### Input
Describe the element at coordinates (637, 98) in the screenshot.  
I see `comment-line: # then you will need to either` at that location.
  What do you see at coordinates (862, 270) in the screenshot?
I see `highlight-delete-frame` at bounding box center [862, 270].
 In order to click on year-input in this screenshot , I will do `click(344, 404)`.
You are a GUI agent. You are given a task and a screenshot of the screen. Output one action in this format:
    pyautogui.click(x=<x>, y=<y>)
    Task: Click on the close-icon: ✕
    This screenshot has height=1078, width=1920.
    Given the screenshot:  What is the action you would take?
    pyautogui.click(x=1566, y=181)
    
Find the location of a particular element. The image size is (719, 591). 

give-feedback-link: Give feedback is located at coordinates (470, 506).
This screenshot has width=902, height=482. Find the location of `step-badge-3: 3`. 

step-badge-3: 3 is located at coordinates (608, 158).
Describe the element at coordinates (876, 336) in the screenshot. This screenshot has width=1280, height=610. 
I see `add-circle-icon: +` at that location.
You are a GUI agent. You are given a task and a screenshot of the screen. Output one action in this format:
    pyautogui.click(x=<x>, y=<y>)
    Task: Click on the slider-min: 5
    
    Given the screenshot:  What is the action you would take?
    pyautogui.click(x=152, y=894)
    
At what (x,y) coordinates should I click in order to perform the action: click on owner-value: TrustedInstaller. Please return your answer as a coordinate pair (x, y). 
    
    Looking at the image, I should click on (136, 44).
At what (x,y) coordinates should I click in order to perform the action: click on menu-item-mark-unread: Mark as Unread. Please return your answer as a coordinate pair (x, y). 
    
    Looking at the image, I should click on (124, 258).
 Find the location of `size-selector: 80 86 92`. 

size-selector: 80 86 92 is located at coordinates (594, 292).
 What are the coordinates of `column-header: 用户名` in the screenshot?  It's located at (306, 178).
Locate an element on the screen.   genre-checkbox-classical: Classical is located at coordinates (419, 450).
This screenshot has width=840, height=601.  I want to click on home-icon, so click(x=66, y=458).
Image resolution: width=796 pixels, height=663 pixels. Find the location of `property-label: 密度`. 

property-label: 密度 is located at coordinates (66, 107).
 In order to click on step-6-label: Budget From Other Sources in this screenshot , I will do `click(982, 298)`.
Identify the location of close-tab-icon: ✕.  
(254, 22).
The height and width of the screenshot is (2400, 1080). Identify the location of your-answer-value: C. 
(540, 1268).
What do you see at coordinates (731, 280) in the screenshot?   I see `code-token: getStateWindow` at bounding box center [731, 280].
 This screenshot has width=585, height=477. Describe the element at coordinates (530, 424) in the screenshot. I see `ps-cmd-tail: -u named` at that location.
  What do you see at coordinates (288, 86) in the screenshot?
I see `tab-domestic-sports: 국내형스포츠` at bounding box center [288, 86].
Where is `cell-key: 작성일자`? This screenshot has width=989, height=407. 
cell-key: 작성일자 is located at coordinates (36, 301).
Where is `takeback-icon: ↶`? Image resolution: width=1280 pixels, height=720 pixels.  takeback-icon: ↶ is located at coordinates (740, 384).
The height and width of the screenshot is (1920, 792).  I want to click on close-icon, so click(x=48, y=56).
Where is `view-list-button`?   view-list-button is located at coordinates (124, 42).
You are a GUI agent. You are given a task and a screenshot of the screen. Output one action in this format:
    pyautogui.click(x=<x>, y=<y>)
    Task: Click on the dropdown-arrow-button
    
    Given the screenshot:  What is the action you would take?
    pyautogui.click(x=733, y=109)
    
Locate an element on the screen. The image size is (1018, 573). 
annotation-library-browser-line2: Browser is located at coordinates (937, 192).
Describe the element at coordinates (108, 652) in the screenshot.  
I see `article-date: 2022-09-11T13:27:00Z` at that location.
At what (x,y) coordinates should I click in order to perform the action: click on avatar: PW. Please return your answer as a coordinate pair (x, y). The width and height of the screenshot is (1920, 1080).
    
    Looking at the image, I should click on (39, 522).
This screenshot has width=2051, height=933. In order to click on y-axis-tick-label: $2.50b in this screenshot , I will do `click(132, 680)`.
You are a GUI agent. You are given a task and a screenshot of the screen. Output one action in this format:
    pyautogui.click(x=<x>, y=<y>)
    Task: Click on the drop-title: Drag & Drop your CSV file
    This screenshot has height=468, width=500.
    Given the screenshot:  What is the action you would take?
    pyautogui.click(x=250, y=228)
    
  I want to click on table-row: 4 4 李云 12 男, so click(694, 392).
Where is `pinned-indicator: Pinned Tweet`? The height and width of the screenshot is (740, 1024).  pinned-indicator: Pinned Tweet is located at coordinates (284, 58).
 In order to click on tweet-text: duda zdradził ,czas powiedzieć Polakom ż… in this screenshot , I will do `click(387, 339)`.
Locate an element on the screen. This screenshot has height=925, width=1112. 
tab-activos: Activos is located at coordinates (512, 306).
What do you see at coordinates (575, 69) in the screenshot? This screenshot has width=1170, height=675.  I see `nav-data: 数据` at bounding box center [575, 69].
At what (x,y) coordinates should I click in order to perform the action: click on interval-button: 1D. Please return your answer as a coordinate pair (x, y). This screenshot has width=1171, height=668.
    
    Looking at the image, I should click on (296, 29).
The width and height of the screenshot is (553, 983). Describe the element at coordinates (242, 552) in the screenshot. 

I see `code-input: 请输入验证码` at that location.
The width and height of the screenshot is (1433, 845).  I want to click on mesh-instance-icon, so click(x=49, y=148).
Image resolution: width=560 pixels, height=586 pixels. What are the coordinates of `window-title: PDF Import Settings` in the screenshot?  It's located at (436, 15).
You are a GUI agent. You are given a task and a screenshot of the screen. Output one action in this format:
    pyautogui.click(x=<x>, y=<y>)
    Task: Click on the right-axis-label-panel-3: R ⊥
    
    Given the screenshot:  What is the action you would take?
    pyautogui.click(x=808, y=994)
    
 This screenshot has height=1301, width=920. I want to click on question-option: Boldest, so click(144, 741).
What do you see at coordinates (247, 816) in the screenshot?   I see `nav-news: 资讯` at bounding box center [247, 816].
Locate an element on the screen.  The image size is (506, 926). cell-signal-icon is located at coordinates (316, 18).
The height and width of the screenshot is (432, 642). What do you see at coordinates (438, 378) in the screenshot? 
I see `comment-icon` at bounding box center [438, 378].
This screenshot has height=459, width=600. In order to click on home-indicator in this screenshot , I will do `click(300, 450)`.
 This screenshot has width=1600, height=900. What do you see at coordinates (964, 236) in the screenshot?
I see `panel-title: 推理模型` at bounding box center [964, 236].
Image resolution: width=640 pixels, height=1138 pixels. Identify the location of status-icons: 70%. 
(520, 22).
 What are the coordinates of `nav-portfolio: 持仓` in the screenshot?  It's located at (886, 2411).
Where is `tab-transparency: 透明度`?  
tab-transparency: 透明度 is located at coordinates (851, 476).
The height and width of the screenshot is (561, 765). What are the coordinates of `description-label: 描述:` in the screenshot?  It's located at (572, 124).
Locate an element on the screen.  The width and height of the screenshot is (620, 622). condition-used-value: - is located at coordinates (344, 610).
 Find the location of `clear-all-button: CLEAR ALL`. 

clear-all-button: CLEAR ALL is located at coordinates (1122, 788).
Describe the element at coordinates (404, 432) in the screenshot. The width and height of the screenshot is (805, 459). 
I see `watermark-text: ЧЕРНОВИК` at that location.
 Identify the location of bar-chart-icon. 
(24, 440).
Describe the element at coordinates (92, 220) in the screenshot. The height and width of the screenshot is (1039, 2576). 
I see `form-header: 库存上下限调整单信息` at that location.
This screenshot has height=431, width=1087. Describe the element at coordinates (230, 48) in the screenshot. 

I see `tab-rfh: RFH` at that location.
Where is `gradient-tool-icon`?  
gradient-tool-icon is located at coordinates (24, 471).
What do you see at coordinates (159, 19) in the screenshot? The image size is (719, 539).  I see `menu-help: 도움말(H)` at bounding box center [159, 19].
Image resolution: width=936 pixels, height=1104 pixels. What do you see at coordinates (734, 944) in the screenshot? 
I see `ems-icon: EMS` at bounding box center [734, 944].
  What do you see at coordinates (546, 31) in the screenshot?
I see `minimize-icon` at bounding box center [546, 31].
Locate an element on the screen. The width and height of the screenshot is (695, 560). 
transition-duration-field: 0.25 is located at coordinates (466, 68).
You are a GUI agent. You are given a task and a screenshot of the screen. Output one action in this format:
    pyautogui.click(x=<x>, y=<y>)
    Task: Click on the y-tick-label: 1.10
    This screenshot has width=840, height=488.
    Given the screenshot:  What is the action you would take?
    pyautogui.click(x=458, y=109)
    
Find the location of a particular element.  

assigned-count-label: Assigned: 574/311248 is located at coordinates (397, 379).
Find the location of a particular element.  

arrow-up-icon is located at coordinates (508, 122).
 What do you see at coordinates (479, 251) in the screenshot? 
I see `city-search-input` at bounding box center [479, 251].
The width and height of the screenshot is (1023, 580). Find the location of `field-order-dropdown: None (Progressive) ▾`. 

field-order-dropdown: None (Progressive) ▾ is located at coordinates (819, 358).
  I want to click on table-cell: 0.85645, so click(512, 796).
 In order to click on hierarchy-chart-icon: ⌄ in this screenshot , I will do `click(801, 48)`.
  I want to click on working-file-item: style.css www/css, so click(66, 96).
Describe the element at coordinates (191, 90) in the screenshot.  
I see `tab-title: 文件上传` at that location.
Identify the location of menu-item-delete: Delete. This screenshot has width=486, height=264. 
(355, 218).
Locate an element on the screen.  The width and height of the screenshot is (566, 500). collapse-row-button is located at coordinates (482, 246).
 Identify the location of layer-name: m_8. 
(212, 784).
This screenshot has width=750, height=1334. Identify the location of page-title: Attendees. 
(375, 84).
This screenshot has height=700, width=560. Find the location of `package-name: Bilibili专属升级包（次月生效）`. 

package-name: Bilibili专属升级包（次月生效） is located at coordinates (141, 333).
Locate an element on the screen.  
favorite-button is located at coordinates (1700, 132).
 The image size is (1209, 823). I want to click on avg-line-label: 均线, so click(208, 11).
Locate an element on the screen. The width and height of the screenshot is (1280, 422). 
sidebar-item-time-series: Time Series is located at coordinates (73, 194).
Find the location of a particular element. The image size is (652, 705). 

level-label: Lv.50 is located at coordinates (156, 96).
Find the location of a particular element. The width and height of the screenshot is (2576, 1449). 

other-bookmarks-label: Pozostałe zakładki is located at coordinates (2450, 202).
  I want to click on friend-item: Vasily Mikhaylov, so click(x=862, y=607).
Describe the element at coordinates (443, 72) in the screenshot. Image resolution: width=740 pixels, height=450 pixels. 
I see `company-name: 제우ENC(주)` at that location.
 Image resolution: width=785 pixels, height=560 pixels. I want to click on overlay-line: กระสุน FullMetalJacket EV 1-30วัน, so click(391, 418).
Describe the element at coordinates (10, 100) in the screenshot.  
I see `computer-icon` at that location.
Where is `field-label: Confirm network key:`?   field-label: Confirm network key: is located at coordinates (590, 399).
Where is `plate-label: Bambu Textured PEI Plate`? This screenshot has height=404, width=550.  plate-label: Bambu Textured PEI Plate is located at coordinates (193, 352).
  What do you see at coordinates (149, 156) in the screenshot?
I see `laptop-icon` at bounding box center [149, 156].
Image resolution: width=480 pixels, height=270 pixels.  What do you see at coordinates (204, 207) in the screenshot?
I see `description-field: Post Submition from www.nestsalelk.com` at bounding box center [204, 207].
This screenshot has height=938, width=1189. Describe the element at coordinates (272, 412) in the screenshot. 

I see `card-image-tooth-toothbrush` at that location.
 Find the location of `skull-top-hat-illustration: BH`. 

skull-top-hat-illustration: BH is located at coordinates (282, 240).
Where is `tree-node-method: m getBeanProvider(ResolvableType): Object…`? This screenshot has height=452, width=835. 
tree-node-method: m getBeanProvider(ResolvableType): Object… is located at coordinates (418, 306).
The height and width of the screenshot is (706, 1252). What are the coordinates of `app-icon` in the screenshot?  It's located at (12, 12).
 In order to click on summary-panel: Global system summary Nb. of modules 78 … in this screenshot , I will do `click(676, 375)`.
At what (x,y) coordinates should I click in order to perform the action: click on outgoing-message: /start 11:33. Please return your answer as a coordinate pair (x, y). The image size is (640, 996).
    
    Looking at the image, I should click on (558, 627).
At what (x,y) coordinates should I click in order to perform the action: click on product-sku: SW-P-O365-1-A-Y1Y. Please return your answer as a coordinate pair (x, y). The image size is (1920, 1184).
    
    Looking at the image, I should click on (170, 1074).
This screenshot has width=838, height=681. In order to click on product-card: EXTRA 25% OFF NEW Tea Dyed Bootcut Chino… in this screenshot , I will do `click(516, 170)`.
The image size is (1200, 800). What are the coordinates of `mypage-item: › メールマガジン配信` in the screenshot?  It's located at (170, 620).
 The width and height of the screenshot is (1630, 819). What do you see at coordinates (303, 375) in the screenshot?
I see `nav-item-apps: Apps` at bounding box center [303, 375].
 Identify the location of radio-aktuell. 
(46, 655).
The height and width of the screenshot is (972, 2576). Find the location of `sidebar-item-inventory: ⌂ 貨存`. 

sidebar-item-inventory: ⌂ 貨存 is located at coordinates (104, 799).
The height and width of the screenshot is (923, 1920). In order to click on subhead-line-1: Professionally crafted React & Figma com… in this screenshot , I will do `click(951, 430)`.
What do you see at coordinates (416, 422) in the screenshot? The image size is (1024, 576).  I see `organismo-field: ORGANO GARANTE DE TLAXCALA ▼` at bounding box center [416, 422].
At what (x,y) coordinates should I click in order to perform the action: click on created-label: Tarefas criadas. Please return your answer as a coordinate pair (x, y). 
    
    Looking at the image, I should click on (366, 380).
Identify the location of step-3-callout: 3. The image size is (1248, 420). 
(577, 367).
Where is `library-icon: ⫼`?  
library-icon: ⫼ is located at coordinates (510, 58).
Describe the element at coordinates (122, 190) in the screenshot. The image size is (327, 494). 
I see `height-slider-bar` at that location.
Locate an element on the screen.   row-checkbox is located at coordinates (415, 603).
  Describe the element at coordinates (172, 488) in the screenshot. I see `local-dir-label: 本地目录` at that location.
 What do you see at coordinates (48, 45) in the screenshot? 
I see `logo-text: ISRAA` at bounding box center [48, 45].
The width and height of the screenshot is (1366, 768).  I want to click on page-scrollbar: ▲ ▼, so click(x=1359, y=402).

### Work instruction
Rewrite the material from the line with "The width and height of the screenshot is (553, 983)." to the line with "tab-transparency: 透明度 is" as a Markdown table with the columns Number and Record line, one row per line and blank lines omitted.

### Reply to the task
| Number | Record line |
|---|---|
| 1 | The width and height of the screenshot is (553, 983). Describe the element at coordinates (242, 552) in the screenshot.  |
| 2 | I see `code-input: 请输入验证码` at that location. |
| 3 | The width and height of the screenshot is (1433, 845).  I want to click on mesh-instance-icon, so click(x=49, y=148). |
| 4 | Image resolution: width=560 pixels, height=586 pixels. What are the coordinates of `window-title: PDF Import Settings` in the screenshot?  It's located at (436, 15). |
| 5 | You are a GUI agent. You are given a task and a screenshot of the screen. Output one action in this format: |
| 6 |     pyautogui.click(x=<x>, y=<y>) |
| 7 |     Task: Click on the right-axis-label-panel-3: R ⊥ |
| 8 |     Given the screenshot:  What is the action you would take? |
| 9 |     pyautogui.click(x=808, y=994) |
| 10 |  This screenshot has height=1301, width=920. I want to click on question-option: Boldest, so click(144, 741). |
| 11 | What do you see at coordinates (247, 816) in the screenshot?   I see `nav-news: 资讯` at bounding box center [247, 816]. |
| 12 | Locate an element on the screen.  The image size is (506, 926). cell-signal-icon is located at coordinates (316, 18). |
| 13 | The height and width of the screenshot is (432, 642). What do you see at coordinates (438, 378) in the screenshot?  |
| 14 | I see `comment-icon` at bounding box center [438, 378]. |
| 15 | This screenshot has height=459, width=600. In order to click on home-indicator in this screenshot , I will do `click(300, 450)`. |
| 16 |  This screenshot has width=1600, height=900. What do you see at coordinates (964, 236) in the screenshot? |
| 17 | I see `panel-title: 推理模型` at bounding box center [964, 236]. |
| 18 | Image resolution: width=640 pixels, height=1138 pixels. Identify the location of status-icons: 70%.  |
| 19 | (520, 22). |
| 20 |  What are the coordinates of `nav-portfolio: 持仓` in the screenshot?  It's located at (886, 2411). |
| 21 | Where is `tab-transparency: 透明度`?   |
| 22 | tab-transparency: 透明度 is located at coordinates (851, 476). |